**Records to use:**

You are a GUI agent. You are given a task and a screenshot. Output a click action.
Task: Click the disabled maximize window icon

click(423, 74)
--
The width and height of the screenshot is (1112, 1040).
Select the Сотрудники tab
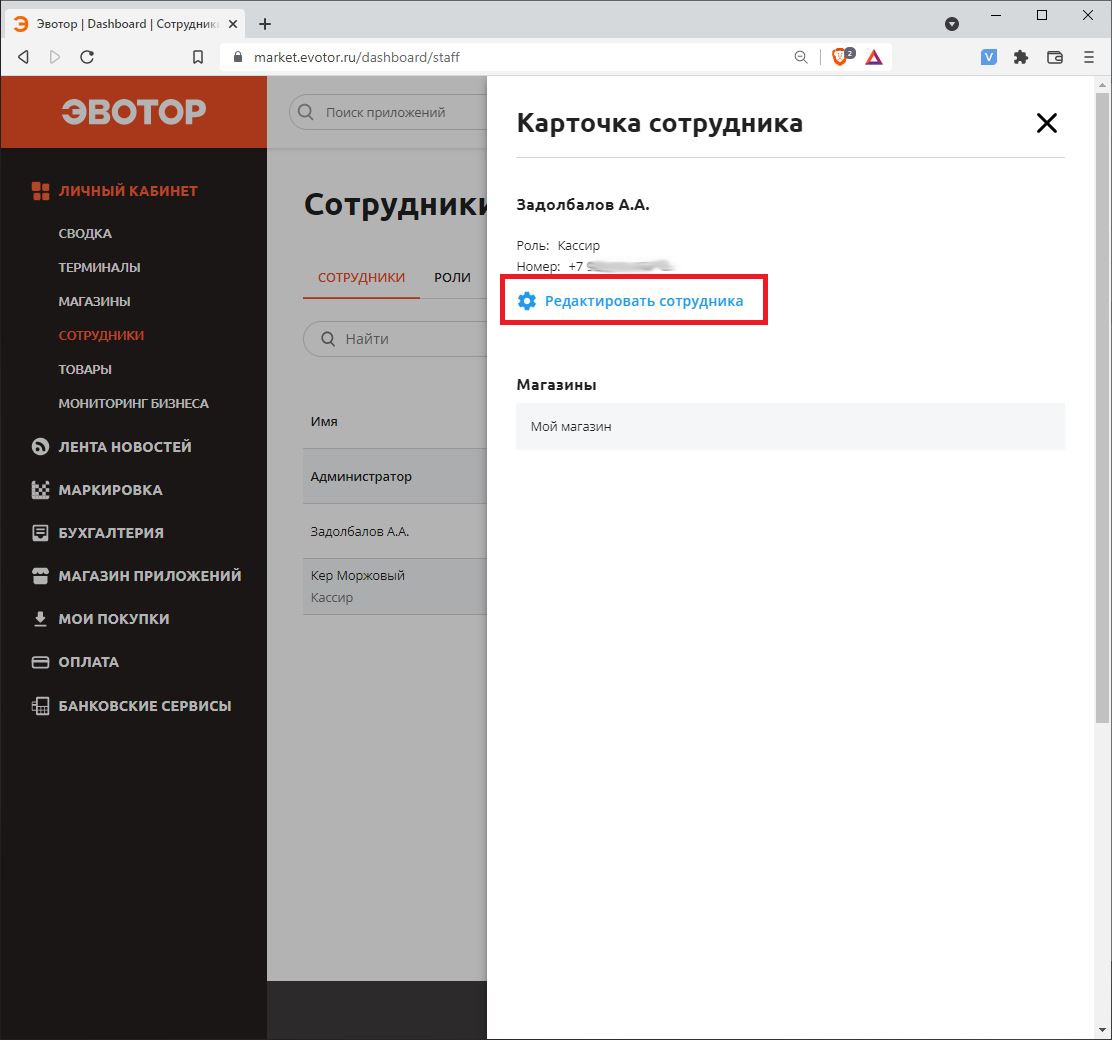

**Exercise goal:** Tally every line in these entries where the string "screenshot" occurs. The tally alone is the answer.

**The completed task:** 2